SGA opposes controversial bill in Kansas state legislature


Members of student government deliberated on the resolution at the weekly student senate meeting Thursday night. The meeting marked the third session of the 2015-16 elected student government.

Chairs of each standing committee provided a report about the duties involved and their goals for next year. Senate members will have the opportunity to decide which committee they are interested in serving.

Student Body President Andy Hurtig, junior in accounting, told senate members about a resolution being proposed to oppose Kansas Senate Bill 175. He provided support for the resolution and encouraged members of the senate to vote in favor of the resolution.

“KU, Wichita State and Pitt State have already made resolutions against this bill,” Hurtig said.

Hurtig said he believes the bill would restrict academic freedom by allowing religious student organizations to deny membership to other students.

The bill was introduced in the Kansas State Senate on Feb. 10 and approved to move forward on March 19. The bill was then introduced in the Kansas House of Representatives on March 23. The House referred to the Committee on Federal and State Affairs. On April 2, the House received a committee report recommending the bill be passed.

Section 3 of the bill goes on to read that religious student organizations would be able to seek legal remedies if denied benefits that any other student organization might receive, including SGA funding.
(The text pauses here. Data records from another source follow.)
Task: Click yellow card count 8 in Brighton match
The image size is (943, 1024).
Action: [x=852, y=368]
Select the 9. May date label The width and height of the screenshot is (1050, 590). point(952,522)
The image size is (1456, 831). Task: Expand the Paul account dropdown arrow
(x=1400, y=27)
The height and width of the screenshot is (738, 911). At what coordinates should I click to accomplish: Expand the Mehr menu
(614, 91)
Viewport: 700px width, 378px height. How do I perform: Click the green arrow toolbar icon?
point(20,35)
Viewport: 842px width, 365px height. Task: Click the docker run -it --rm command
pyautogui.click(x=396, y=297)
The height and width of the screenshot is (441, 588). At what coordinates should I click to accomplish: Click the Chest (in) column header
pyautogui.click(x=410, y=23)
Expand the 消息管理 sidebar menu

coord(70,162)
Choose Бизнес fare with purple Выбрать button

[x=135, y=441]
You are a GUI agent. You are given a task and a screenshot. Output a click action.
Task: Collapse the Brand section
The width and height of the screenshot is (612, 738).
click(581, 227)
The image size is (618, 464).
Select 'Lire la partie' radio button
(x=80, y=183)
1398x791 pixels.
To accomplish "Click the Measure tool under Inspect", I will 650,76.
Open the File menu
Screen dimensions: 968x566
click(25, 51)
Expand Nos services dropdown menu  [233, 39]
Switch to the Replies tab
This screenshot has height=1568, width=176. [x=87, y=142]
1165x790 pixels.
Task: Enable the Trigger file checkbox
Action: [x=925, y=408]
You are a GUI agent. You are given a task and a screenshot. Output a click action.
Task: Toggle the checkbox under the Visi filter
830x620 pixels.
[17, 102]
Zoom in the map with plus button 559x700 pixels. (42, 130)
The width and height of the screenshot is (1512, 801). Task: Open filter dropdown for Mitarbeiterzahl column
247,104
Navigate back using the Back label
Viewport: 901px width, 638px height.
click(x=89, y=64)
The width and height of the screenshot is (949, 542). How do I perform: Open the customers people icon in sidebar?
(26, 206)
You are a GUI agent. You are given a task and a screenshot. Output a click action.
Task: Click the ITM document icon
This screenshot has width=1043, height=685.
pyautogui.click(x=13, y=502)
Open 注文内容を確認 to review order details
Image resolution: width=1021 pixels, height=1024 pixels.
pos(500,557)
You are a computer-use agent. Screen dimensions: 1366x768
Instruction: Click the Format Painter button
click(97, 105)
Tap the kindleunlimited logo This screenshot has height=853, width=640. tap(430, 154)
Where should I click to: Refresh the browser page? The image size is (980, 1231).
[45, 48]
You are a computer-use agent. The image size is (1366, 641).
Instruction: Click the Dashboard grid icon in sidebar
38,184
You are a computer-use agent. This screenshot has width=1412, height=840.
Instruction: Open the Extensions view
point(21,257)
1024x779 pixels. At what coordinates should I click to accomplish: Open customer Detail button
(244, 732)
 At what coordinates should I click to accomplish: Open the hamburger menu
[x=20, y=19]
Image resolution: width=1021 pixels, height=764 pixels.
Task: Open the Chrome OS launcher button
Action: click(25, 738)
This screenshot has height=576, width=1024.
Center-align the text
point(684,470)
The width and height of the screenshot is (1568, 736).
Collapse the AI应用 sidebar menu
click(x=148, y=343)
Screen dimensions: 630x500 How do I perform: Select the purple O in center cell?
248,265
A motion was made and seconded to consider the resolution opposing Kansas Senate Bill 175. The motion carried by majority vote. Jan Vosahlik, doctoral student in civil engineering and senator for K-State graduate schools, spoke first about the resolution he had authored.

Senators called the resolution to special order, meaning a debate and vote would be conducted immediately instead of waiting until next week’s meeting. The motion was seconded and carried by majority vote.

Vosahlik said if Kansas Senate Bill 175 passes, he believes it would allow religious student organizations to exercise discriminatory behavior towards other students.

“We normally wouldn’t fund student organizations who exhibit this sort of behavior under the current SGA policy. Under this bill, we would not be able to deny funding,” Vosahlik said.

Hurtig again expressed his support of the resolution before proceeding with further debate. A motion was made to consider an amendment of the resolution to add “KSU SGA” as co-authors of the bill.

While many senators provided support for the amendment, some argued adding “KSU SGA” as a whole could insinuate that the resolution opposing the Senate bill passed unanimously. Senators provided arguments both for and against the amendment before senators chose to withdraw the amendment.

A motion was made to consider an amendment to suspend the rules of the resolution to add those who vote in affirmation of the resolution as co-authors. The motion was seconded and carried by majority vote.

Final arguments were given by the senators both for and against the resolution. After final arguments were presented, a final vote to pass the resolution was called to order. The resolution passed by a vote of 45-0-1.

Senators also approved the newly appointed presidential cabinet members. The motion was seconded and carried by majority vote. Several SGA officers and student senators were then sworn in.